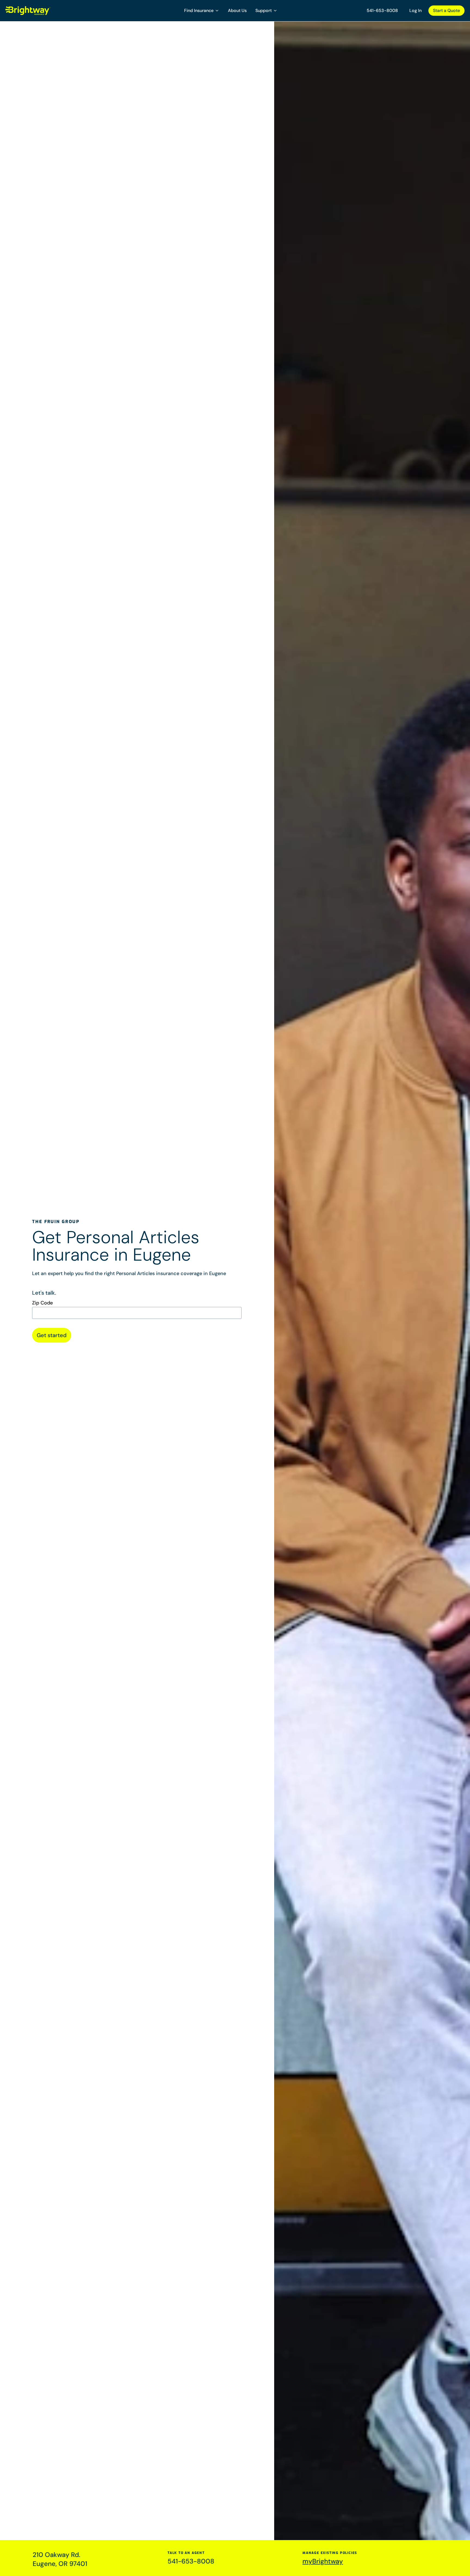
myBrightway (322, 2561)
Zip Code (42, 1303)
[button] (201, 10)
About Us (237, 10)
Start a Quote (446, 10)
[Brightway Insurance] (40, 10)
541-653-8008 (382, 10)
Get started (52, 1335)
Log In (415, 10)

━━━━━━━━━━━━━━━━━━━━

:: Requirement ::
Leave the pictures behind and repeat each entry exactly.

:: Exercise result ::
myBrightway (322, 2561)
Zip Code (42, 1303)
[button] (201, 10)
About Us (237, 10)
Start a Quote (446, 10)
[Brightway Insurance] (40, 10)
541-653-8008 (382, 10)
Get started (52, 1335)
Log In (415, 10)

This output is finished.